# Task instructions:
Convert the data below into a Markdown table with two columns, Row and Line, giving each line its own row and skipping blank lines. Leave the pictures out.

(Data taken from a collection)

== == ==

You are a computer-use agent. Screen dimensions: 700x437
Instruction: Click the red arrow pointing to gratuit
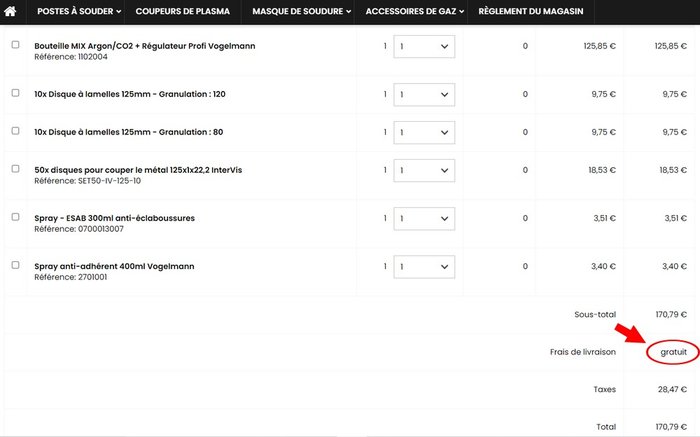[628, 331]
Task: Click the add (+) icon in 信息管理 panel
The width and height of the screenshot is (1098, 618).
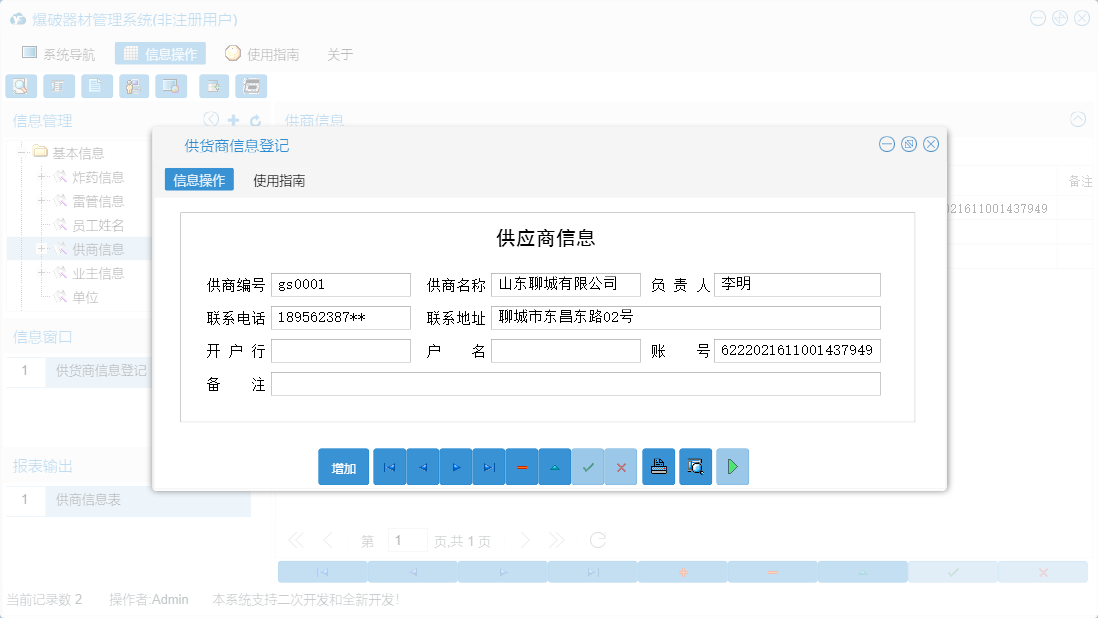Action: [x=233, y=120]
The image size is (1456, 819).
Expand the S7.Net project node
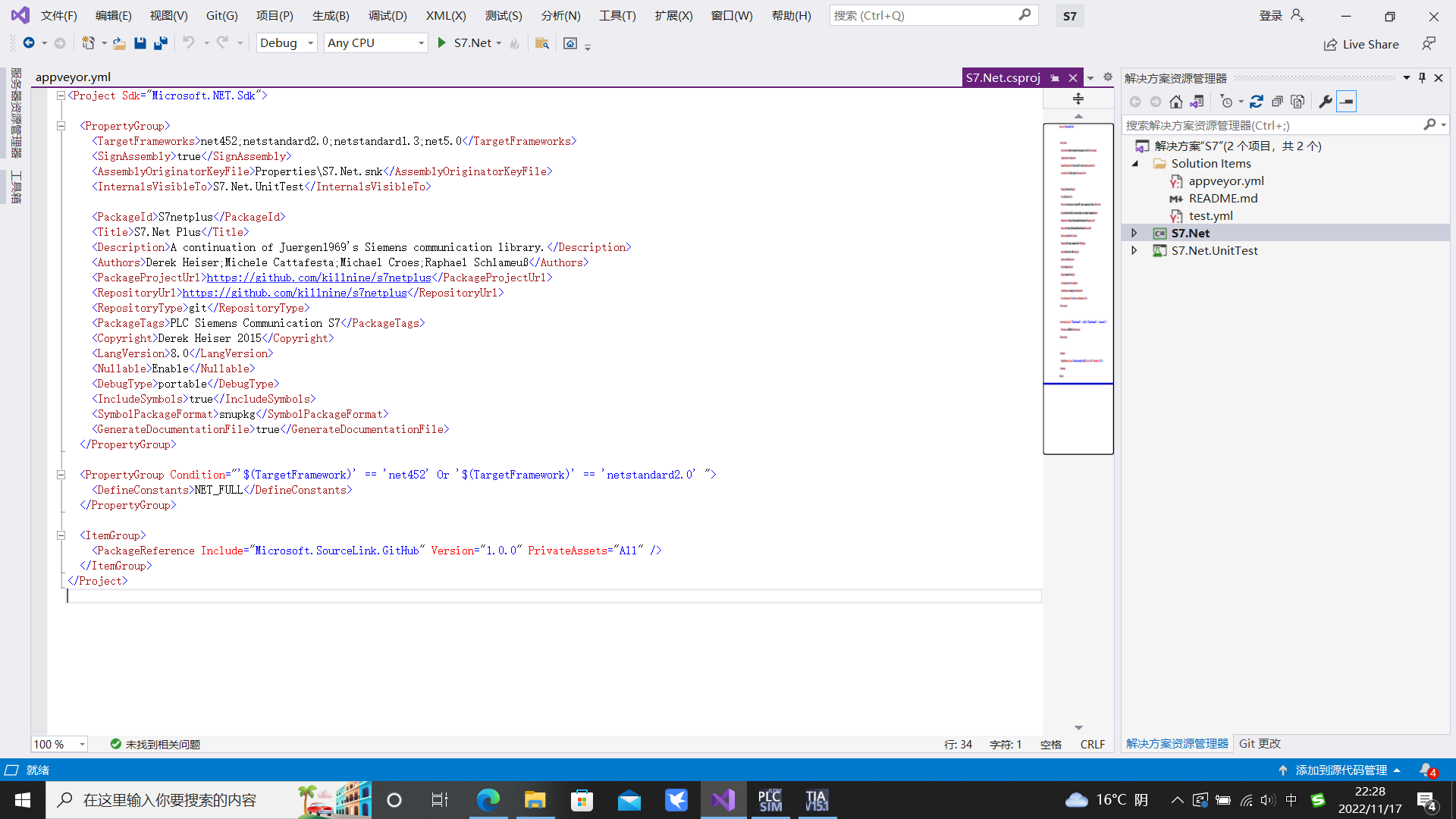click(x=1134, y=233)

== == ==

# Output for this task:
| Row | Line |
|---|---|
| 1 | You are a computer-use agent. Screen dimensions: 700x437 |
| 2 | Instruction: Click the red arrow pointing to gratuit |
| 3 | [628, 331] |
| 4 | Task: Click the add (+) icon in 信息管理 panel |
| 5 | The width and height of the screenshot is (1098, 618). |
| 6 | Action: [x=233, y=120] |
| 7 | The image size is (1456, 819). |
| 8 | Expand the S7.Net project node |
| 9 | click(x=1134, y=233) |